At age 50, the Claimant decided to take early retirement as he had reached a pensionable age. However, the Respondent did not allow the Claimant to keep his unvested options as even though he as retiring he had not yet reached 55. It accepted this was discriminatory for employees seeking to retire early but added that it was justified in doing so as it was the only way to be fair to employees who were ineligible for early retirement.

The Claimant thought he was entitled to the unvested shares which he believed were worth somewhere between £25,000 – £275,000 (The word guesstimate suddenly makes sense!). The ET ruled in favour of the Respondent stating that was acceptable to not allow the Claimant to keep his unvested shares and it was the only fair way to distinguish between employees who were not entitled to retire early.

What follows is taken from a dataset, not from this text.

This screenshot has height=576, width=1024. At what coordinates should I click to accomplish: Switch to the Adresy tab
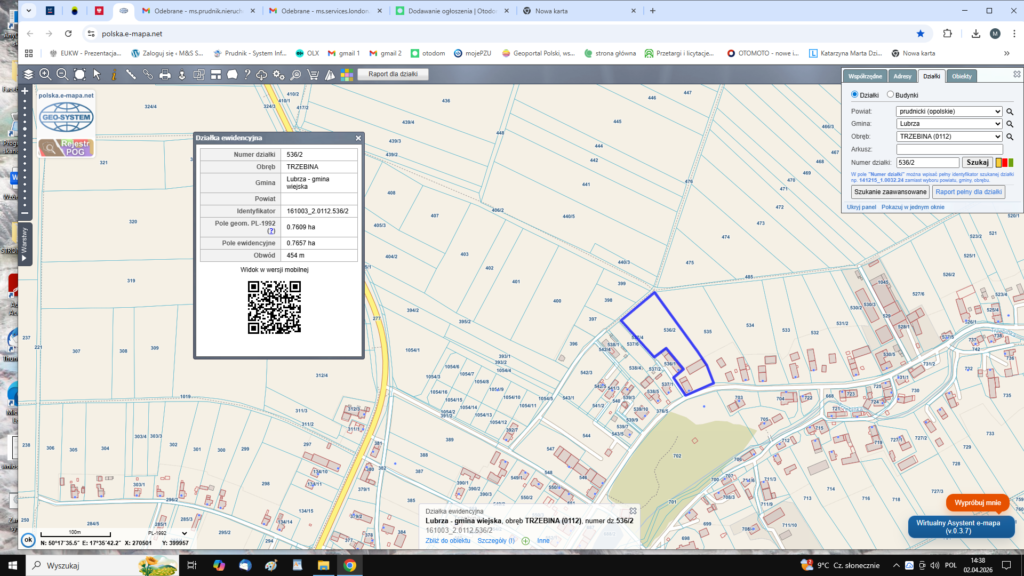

The Claimant appealed and the EAT accepted his appeal stating that the ET had not justified its decision, meaning the ET’s reasoning was flawed but not necessarily the decision. The case was submitted to a fresh ET to decide and we will be sure to announce the verdict of its decision as and when it is published.

To answer today’s question it could well be discriminatory, those who are entitled to retire early are significantly worse off than those who work an extra five years. Therefore, early retirees may be allowed to keep unvested stock. Many would agree with the Respondent that the scheme was designed to reward loyal staff but thus far that isn’t the case so be careful if a similar situation arises.